A technical report (also scientific report) is a document that describes the process, progress, or results of technical or scientific research or the state of a technical or scientific research problem. It might also include recommendations and conclusions of the research. Unlike other scientific literature, such as scientific journals and the proceedings of some academic conferences, technical reports rarely undergo comprehensive independent peer review before publication. They may be considered as grey literature. Where there is a review process, it is often limited to within the originating organization. Similarly, there are no formal publishing procedures for such reports, except where established locally.

==Description==
Technical reports are today a major source of scientific and technical information. They are prepared for internal or wider distribution by many organizations, most of which lack the extensive editing and printing facilities of commercial publishers.

Technical reports are often prepared for sponsors of research projects. Another case where a technical report may be produced is when more information is produced for an academic paper than is acceptable or feasible to publish in a peer-reviewed publication; examples of this include in-depth experimental details, additional results, or the architecture of a computer model. Researchers may also publish work in early form as a technical report to establish novelty, without having to wait for the often long production schedules of academic journals.

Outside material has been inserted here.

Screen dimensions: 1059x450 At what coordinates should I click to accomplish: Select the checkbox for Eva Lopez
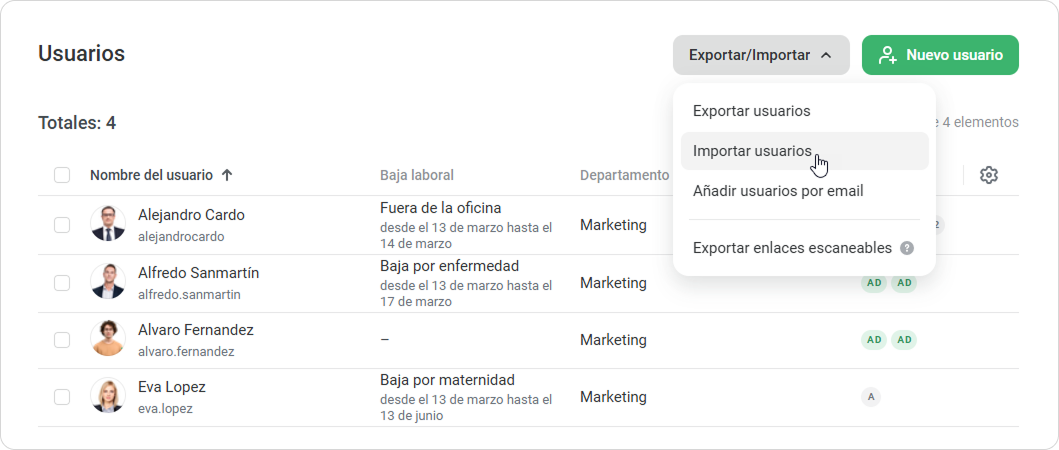coord(62,397)
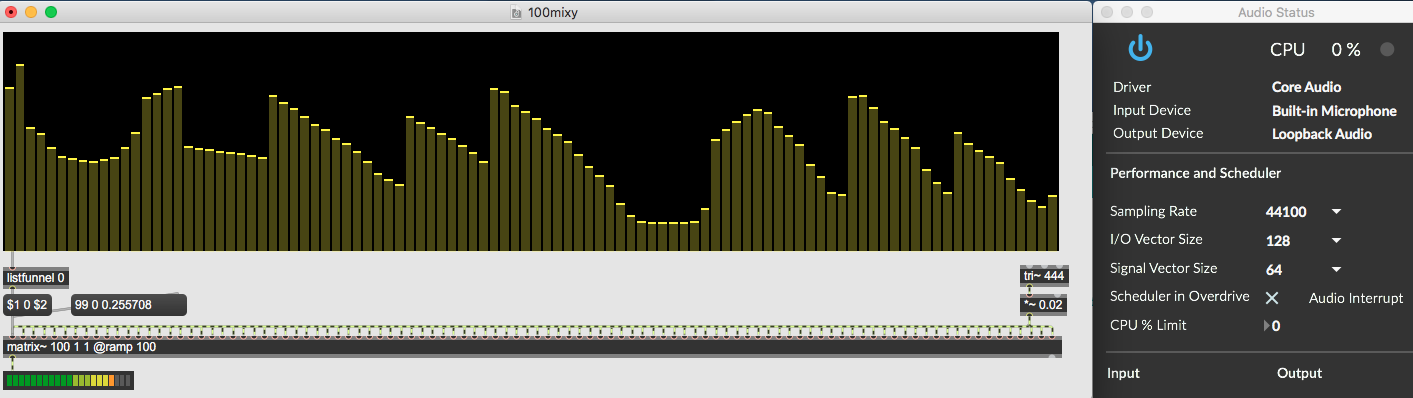
Task: Toggle the Audio Interrupt option
Action: [x=1356, y=298]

Technical reports are considered "non-archival" publications, and so are free to be published elsewhere in peer-reviewed venues with or without modification.

== Production guidelines==
- ANSI/NISO has published guidelines on the Scientific and Technical Reports – Preparation, Presentation, and Preservation last updated in 2010. This standard outlines the elements, organization and design of scientific and technical reports, including guidance for uniform presentation of front and back matter, text, and visual and tabular matter in print and digital formats, as well as recommendations for multimedia reports.
- The International Organization for Standardization also had published in 1982 International Standard "ISO 5966:1982 Documentation – Presentation of scientific and technical reports", but then withdrew this standard in 2000.
- The Grey Literature International Steering Committee (GLISC) established in 2006 published guidelines for the production of scientific and technical reports. These recommendations are adapted from the Uniform Requirements for Manuscripts Submitted to Biomedical Journals, produced by the International Committee of Medical Journal Editors (ICMJE) – better known as “Vancouver Style”.

==Publication and identification==
Many organizations collect their technical reports into a formal series. Reports are then assigned an identifier (report number, volume number) and often share a common cover-page layout. Technical reports used to be made available in print, but are now more commonly published electronically (typically in PDF), whether on the Internet or on the originating organization's intranet.

Several schemes have been proposed or are in use to uniquely identify either an entire report series or an individual report:

- The entire series may be uniquely identified by an ISSN. Where reports are published both on paper and electronically, two different ISSNs are often assigned to distinguish between these.

- A Standard Technical Report Number (STRN) identifier scheme, proposed for use by U.S. government agencies, was first defined in 1974, and became U.S. national standard ANSI/NISO Z39.23 in 1983. Such numbers consisted initially of two parts: (1) a report code of alphanumeric characters that designate the issuing organization and series, and (2) a sequential group of numeric characters assigned by the issuing organization. The national maintenance agency for assigning report codes was the National Technical Information Service (NTIS), which also operates the National Technical Reports Library. The Z39.23 standard was further revised in 1990 to allow longer codes and greater variability of separators. This extended format was in 1994 also adopted in ISO 10444 (see below), and remains (after an "ISRN" prefix) in the current version ANSI/NISO Z39.23-1997.

- An international registration scheme for a globally unique International Standard Technical Report Number (ISRN) was standardized in 1994 (ISO 10444). It had aimed to be an international extension of the ANSI/NISO Z39.23 scheme. However the registration agency needed for its operation was never implemented in practice. ISO finally withdrew this standard in December 2007.

- Like many other scientific publications, technical reports are now also commonly uniquely identified via the Digital Object Identifier (DOI) system, which facilitates access via HTTP. DOIs have now in practice largely replaced Z39.23-style standard technical report numbers.